LISTED RECORDS:
>> START

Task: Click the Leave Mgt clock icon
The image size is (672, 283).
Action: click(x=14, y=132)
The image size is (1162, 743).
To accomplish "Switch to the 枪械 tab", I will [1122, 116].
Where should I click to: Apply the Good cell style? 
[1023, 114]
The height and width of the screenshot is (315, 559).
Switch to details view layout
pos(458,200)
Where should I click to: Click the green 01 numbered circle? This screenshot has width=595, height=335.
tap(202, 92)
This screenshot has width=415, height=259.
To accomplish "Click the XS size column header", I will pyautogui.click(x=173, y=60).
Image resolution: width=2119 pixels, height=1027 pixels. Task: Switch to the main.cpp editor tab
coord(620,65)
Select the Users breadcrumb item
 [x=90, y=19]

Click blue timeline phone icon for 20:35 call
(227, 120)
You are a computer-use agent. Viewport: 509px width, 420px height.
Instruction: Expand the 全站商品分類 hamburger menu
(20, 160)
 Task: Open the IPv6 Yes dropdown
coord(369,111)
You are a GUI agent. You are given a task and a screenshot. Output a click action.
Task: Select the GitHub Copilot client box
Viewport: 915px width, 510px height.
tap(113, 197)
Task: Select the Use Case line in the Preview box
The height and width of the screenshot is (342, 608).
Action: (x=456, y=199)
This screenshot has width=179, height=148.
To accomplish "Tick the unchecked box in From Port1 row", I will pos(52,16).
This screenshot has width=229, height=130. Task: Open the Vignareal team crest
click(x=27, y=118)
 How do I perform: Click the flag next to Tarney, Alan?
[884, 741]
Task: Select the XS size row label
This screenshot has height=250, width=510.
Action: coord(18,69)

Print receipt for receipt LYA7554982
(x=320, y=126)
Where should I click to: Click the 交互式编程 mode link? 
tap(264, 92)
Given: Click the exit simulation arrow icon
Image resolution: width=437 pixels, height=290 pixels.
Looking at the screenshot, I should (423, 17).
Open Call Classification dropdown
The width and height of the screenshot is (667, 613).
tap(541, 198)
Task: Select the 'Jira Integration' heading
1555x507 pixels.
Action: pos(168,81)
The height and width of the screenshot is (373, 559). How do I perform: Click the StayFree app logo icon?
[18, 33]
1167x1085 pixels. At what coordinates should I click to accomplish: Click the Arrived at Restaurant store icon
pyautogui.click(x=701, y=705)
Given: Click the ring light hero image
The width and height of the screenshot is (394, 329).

>> END

GIVEN EXERCISE: Recast every line of the items above as a JSON list of strings, one string per line, leaving out blank lines.

FINISHED TASK:
[
  "Task: Click the Leave Mgt clock icon",
  "The image size is (672, 283).",
  "Action: click(x=14, y=132)",
  "The image size is (1162, 743).",
  "To accomplish \"Switch to the 枪械 tab\", I will [1122, 116].",
  "Where should I click to: Apply the Good cell style? ",
  "[1023, 114]",
  "The height and width of the screenshot is (315, 559).",
  "Switch to details view layout",
  "pos(458,200)",
  "Where should I click to: Click the green 01 numbered circle? This screenshot has width=595, height=335.",
  "tap(202, 92)",
  "This screenshot has width=415, height=259.",
  "To accomplish \"Click the XS size column header\", I will pyautogui.click(x=173, y=60).",
  "Image resolution: width=2119 pixels, height=1027 pixels. Task: Switch to the main.cpp editor tab",
  "coord(620,65)",
  "Select the Users breadcrumb item",
  " [x=90, y=19]",
  "Click blue timeline phone icon for 20:35 call",
  "(227, 120)",
  "You are a computer-use agent. Viewport: 509px width, 420px height.",
  "Instruction: Expand the 全站商品分類 hamburger menu",
  "(20, 160)",
  " Task: Open the IPv6 Yes dropdown",
  "coord(369,111)",
  "You are a GUI agent. You are given a task and a screenshot. Output a click action.",
  "Task: Select the GitHub Copilot client box",
  "Viewport: 915px width, 510px height.",
  "tap(113, 197)",
  "Task: Select the Use Case line in the Preview box",
  "The height and width of the screenshot is (342, 608).",
  "Action: (x=456, y=199)",
  "This screenshot has width=179, height=148.",
  "To accomplish \"Tick the unchecked box in From Port1 row\", I will pos(52,16).",
  "This screenshot has width=229, height=130. Task: Open the Vignareal team crest",
  "click(x=27, y=118)",
  " How do I perform: Click the flag next to Tarney, Alan?",
  "[884, 741]",
  "Task: Select the XS size row label",
  "This screenshot has height=250, width=510.",
  "Action: coord(18,69)",
  "Print receipt for receipt LYA7554982",
  "(x=320, y=126)",
  "Where should I click to: Click the 交互式编程 mode link? ",
  "tap(264, 92)",
  "Given: Click the exit simulation arrow icon",
  "Image resolution: width=437 pixels, height=290 pixels.",
  "Looking at the screenshot, I should (423, 17).",
  "Open Call Classification dropdown",
  "The width and height of the screenshot is (667, 613).",
  "tap(541, 198)",
  "Task: Select the 'Jira Integration' heading",
  "1555x507 pixels.",
  "Action: pos(168,81)",
  "The height and width of the screenshot is (373, 559). How do I perform: Click the StayFree app logo icon?",
  "[18, 33]",
  "1167x1085 pixels. At what coordinates should I click to accomplish: Click the Arrived at Restaurant store icon",
  "pyautogui.click(x=701, y=705)",
  "Given: Click the ring light hero image",
  "The width and height of the screenshot is (394, 329)."
]